*What the exercise asks*
Copy the records below without any changes. Begin at their first line and stop after the line that contains "Action: 67,343".

*Information provided*
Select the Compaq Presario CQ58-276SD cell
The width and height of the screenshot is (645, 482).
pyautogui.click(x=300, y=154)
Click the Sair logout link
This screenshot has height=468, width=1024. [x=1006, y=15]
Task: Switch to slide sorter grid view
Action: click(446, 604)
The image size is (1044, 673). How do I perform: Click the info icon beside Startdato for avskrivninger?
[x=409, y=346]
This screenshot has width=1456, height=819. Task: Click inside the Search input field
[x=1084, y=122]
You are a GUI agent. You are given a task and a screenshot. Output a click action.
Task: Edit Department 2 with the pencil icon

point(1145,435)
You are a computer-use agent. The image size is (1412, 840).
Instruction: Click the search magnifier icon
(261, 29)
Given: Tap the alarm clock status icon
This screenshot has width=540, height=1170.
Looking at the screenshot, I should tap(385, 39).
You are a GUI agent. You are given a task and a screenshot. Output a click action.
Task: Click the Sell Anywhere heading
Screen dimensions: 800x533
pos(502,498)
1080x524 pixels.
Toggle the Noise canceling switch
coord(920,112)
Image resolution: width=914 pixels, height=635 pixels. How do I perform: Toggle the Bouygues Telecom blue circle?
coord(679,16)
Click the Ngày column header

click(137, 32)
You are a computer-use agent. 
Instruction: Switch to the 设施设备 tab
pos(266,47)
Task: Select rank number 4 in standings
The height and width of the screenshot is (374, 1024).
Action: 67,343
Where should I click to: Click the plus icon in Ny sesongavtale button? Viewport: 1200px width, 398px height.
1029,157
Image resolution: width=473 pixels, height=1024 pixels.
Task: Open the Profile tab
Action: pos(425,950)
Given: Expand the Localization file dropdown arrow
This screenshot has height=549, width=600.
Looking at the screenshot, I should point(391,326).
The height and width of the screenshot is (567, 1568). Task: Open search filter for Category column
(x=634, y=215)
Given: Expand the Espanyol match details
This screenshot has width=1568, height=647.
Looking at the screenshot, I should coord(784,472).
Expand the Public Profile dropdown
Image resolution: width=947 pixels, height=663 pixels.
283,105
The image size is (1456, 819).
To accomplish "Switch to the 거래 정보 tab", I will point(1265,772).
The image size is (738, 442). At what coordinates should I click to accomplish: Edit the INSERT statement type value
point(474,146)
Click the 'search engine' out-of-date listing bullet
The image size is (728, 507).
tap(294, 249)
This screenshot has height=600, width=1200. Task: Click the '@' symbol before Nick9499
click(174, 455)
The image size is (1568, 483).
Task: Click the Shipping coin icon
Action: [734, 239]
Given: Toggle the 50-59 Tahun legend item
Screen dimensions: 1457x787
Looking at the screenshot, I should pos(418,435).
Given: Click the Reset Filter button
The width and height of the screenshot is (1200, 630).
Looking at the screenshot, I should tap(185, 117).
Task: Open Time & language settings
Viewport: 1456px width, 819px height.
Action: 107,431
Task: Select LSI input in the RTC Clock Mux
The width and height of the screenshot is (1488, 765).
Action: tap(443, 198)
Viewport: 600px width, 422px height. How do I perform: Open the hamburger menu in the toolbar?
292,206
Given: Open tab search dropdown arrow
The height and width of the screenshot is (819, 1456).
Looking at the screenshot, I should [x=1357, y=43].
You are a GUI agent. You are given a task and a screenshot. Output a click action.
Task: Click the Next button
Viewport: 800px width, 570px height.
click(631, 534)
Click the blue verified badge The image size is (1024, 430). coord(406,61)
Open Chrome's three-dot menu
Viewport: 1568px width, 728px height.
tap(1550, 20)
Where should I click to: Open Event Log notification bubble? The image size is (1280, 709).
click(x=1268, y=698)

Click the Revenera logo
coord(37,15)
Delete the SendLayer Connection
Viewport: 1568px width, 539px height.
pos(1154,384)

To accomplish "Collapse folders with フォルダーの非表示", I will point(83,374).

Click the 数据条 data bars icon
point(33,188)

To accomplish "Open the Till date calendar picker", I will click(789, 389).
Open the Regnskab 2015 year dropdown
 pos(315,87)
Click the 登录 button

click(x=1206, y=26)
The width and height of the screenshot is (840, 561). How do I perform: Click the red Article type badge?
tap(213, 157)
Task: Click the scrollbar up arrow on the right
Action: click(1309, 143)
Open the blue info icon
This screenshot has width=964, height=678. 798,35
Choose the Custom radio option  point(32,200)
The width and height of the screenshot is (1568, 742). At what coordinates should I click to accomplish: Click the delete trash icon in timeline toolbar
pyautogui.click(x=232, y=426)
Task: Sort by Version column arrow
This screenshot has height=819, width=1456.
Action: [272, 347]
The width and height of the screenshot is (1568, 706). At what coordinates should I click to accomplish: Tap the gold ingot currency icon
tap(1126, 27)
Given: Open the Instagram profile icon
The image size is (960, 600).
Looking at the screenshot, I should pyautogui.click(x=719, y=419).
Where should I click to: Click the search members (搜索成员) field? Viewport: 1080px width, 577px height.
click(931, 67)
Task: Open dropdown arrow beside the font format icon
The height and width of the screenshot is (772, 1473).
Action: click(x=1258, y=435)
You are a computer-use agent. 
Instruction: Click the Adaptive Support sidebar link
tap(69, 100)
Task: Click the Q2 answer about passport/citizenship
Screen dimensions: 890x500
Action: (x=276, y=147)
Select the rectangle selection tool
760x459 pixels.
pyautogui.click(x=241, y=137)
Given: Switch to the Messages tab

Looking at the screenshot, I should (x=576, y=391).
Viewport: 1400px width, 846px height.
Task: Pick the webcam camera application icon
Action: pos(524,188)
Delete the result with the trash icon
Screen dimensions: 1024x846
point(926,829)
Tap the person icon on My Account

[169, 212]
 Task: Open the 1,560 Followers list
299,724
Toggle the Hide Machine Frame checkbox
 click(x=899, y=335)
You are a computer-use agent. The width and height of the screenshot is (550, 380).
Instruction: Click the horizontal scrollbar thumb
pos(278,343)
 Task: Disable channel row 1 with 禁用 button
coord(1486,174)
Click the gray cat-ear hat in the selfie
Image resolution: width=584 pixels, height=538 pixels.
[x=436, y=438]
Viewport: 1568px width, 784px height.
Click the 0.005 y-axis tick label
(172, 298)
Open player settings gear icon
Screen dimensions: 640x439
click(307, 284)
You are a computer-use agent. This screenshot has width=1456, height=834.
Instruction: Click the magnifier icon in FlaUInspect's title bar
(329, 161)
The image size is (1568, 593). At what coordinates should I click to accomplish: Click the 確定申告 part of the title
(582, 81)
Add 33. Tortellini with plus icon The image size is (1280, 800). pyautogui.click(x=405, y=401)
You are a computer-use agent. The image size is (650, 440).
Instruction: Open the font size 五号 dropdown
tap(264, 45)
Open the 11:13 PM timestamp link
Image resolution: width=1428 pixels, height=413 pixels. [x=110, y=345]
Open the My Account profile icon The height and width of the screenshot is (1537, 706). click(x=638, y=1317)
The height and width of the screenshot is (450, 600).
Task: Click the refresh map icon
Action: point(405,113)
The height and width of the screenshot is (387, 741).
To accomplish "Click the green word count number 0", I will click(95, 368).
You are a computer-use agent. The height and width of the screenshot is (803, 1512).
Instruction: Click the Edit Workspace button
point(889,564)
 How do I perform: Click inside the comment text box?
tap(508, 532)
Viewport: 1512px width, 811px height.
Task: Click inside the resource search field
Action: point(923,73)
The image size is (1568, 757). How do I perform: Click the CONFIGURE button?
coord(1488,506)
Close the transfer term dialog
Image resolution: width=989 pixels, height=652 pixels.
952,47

*Task response*
Select the Compaq Presario CQ58-276SD cell
The width and height of the screenshot is (645, 482).
pyautogui.click(x=300, y=154)
Click the Sair logout link
This screenshot has height=468, width=1024. [x=1006, y=15]
Task: Switch to slide sorter grid view
Action: click(446, 604)
The image size is (1044, 673). How do I perform: Click the info icon beside Startdato for avskrivninger?
[x=409, y=346]
This screenshot has width=1456, height=819. Task: Click inside the Search input field
[x=1084, y=122]
You are a GUI agent. You are given a task and a screenshot. Output a click action.
Task: Edit Department 2 with the pencil icon

point(1145,435)
You are a computer-use agent. The image size is (1412, 840).
Instruction: Click the search magnifier icon
(261, 29)
Given: Tap the alarm clock status icon
This screenshot has width=540, height=1170.
Looking at the screenshot, I should tap(385, 39).
You are a GUI agent. You are given a task and a screenshot. Output a click action.
Task: Click the Sell Anywhere heading
Screen dimensions: 800x533
pos(502,498)
1080x524 pixels.
Toggle the Noise canceling switch
coord(920,112)
Image resolution: width=914 pixels, height=635 pixels. How do I perform: Toggle the Bouygues Telecom blue circle?
coord(679,16)
Click the Ngày column header

click(137, 32)
You are a computer-use agent. 
Instruction: Switch to the 设施设备 tab
pos(266,47)
Task: Select rank number 4 in standings
The height and width of the screenshot is (374, 1024).
Action: 67,343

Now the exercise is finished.